Abstract

Abstract Estimates range from 2-8% of dementia cases in the US are attributable to hearing loss. Here, we investigate measurement considerations in quantifying the population attributable fraction (PAF) of dementia from hearing loss to highlight how differences in methodology can underestimate the PAF. We use two cohort studies of older adults in the US: the National Health and Aging Trends Study (NHATS), a nationally-representative sample of older Medicare beneficiaries; and the Atherosclerosis Risk in Communities (ARIC) Study, a large, community-based cohort study with longitudinal follow-up. Each study collects reference-standard hearing measures on participants. We have two specific aims. First, we compare two valid, formula-based approaches to quantifying the PAF. The advantages of quantifying a PAF using a well-characterized, biracial, community-based sample with a longitudinal design are weighed against those of using a nationally-representative sample with a cross-sectional design (moderate or greater hearing loss: PAF in NHATS, 16.9% [95% CI: 4.1-28.7%]; PAF in ARIC, 13.2% [95% CI: 2.2-20.9%]), highlighting the need for longitudinal designs in studies of the PAF from hearing loss.
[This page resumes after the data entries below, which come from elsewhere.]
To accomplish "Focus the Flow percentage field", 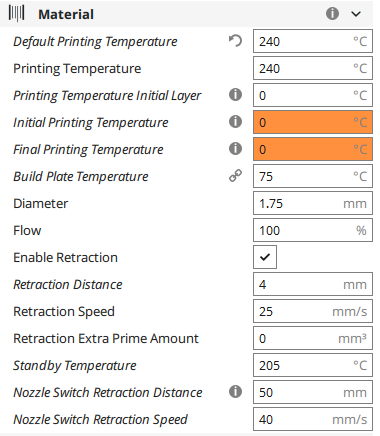I will tap(313, 230).
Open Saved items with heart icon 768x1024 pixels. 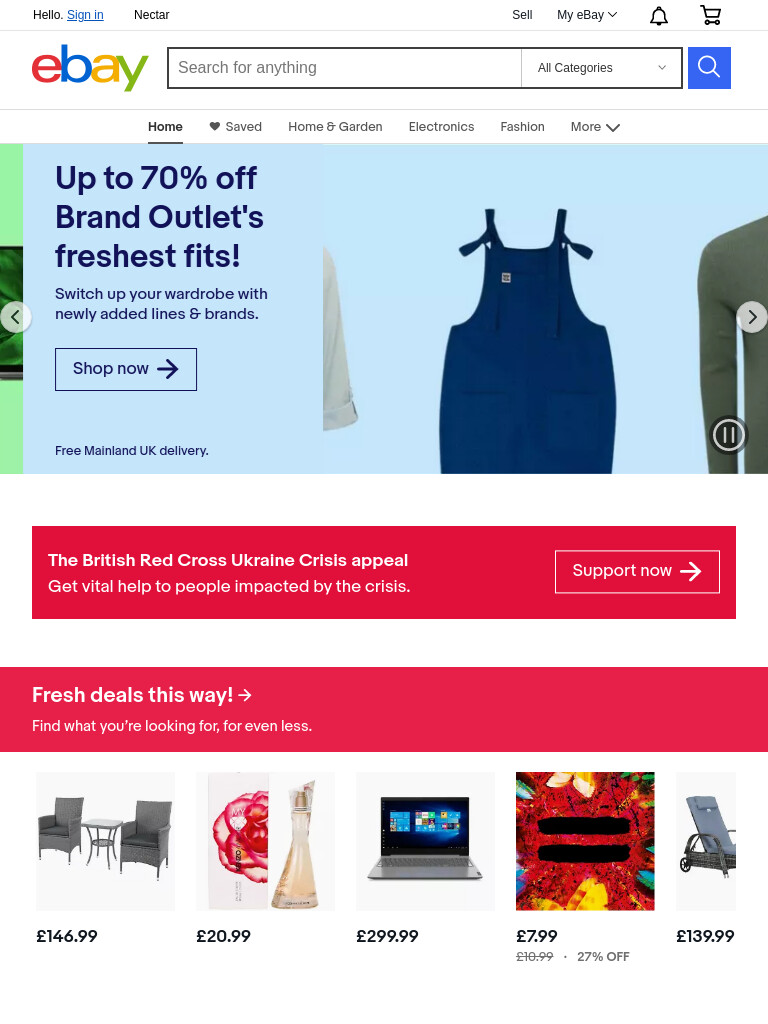(x=235, y=127)
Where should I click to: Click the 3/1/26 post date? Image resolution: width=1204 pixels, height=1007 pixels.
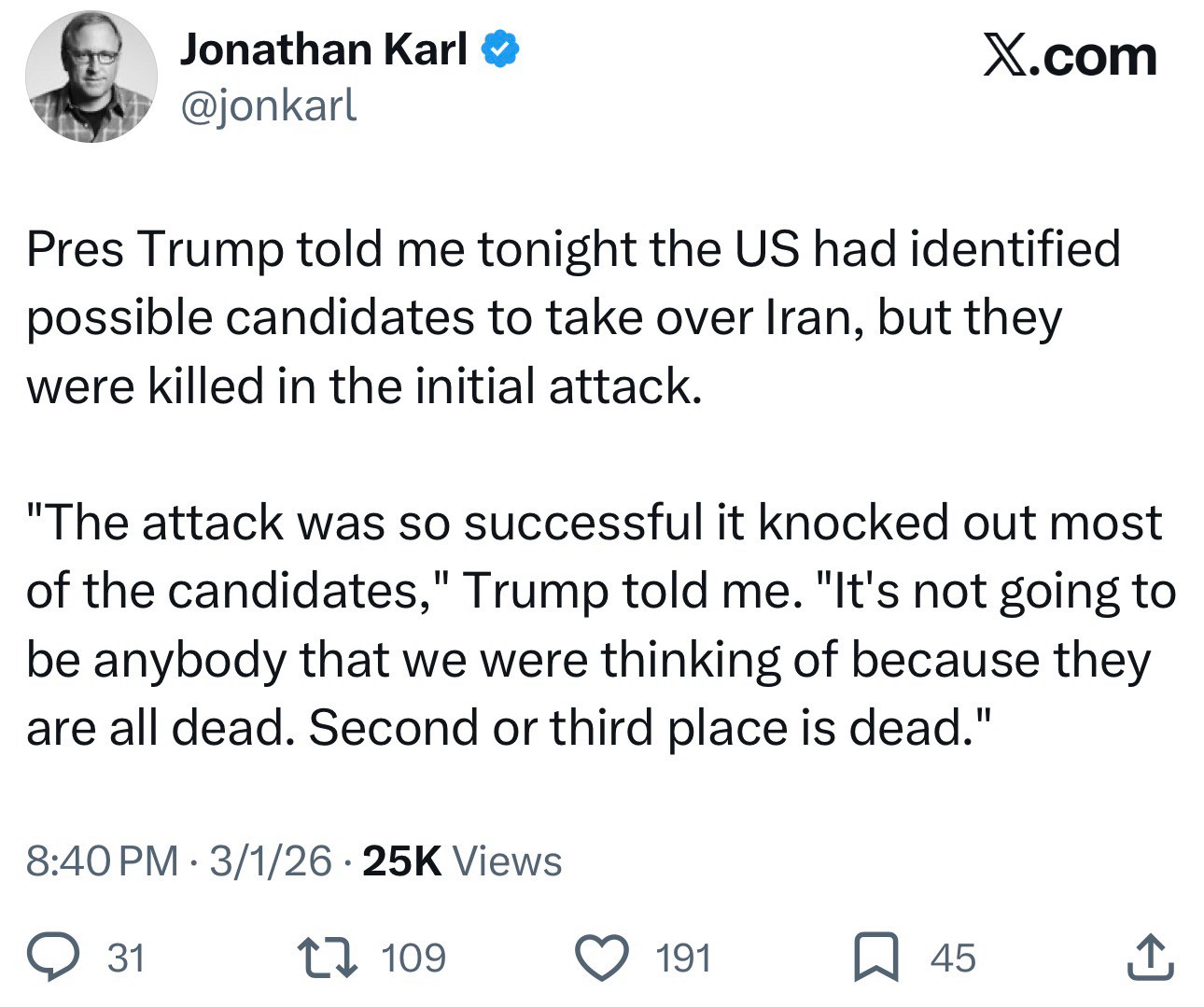coord(271,861)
Second, we describe the impact of subjective versus objective measures of hearing loss on the PAF. In ARIC, subjective hearing loss was not associated with incident dementia (hazard ratio <1.0). PAFs of dementia from objective hearing loss were 6- to 8-fold greater than PAFs previously quantified using self-reported hearing measures in population-based studies. Our findings have broad implications for the inclusion of hearing loss as a potentially modifiable risk factor in clinical and public health initiative for dementia prevention.